I was fitting the model as follows:
mutli_cox_strat_fin<-coxph(Surv(time, died) ~ ppi+gender+times+imd_person+strata(calendarperiod)+eth5+gastric_cancer+ulcer+gerd+bmi+age+I(age**2)+I(age**3)+as.factor(period), data = analysis_data_time_strat)
where period is from
analysis_data_time_strat <- survSplit(Surv(survival_time, died) ~ ., analysis_data_time, cut = c(seq(0,20,by=0.5)), start = "tstart", end = "time", episode = "period")
ie the splitting by that of every half year. I need to demonstrate the survival curve of that of person with certain characteristics. (a 50year old white man with no comorbdiities in the most deprived group.) note: verbatim instructions: (iv) Provide estimated survivor curves under the two exposure statuses based on your final multivariable model, for the following types of individual: a. A man aged 50 in the “White” ethnicity group, with no co-morbidities and in the most deprived group. (repeat for other demographics)
I tried to input what i want into a dataframe:
new_individual_a <- data.frame(
ppi =as.factor(1),
gender =as.factor("Male"),
imd_person = as.factor("Least Deprived (1)"),
calendarperiod = as.factor("1997-1999"),
eth5 = as.factor("White"),
gastric_cancer = as.factor(0),
ulcer = as.factor(0),
gerd = as.factor(0),
bmi = 25,
age = 50,
times=1)
I tried the follow methods:
ggadjustedcurves(mutli_cox_strat_fin, data = new_individual_a)

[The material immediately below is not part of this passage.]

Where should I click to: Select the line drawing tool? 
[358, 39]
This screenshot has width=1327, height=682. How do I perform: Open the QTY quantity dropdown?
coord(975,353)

The variable argument is missing. Using calendarperiod as extracted from strata Error in data.frame(time = rep(c(0, pred$time), length(lev)), variable = factor(rep(lev, : arguments imply differing number of rows: 944, 1886 hence i though it was possible wrong stratification, since it was 2 times, i added "variable = "ppi"" to no avail
ggsurvplot(mutli_cox_strat_fin, data = new_individual_a)
this returns: Error in ggsurvplot(mutli_cox_strat_fin, data = new_individual_a) : object 'ggsurv' not found
i though it was because of the libraries (library(survival),library(survminer)),so i loaded and reinstalled them, but to no avail.
i couldnt find other methods, so i tired to extract the survivor function and plot it directedly
predicted_survival <- predict(mutli_cox_strat_fin, newdata = new_individual_a, type = "expected")
returns zero. tried all options (“lp”, “risk”, “expected”, “terms”, “survival”) none of them return a answer that made sense (ie not within 0 and 1
summary(surv_model, newdata = new_individual_a)
I initally thought it would work, but then i tried other combinations but then it seemed like the newdata arguement is ignored, since i tried very extreme values and they seems to have no change in the results.
survfit(mutli_cox_strat_fin, newdata = new_individual_a)
this returns: Call: survfit(formula = mutli_cox_strat_fin, newdata = new_individual_a)
n events median 0.95LCL 0.95UCL
[1,] 104060 1635 NA NA NA so i dont know why it doesnt return anything constructive, but i saw online source saying that there wasnt enough half of them dying before the cutoff date. is there anything I could make it work?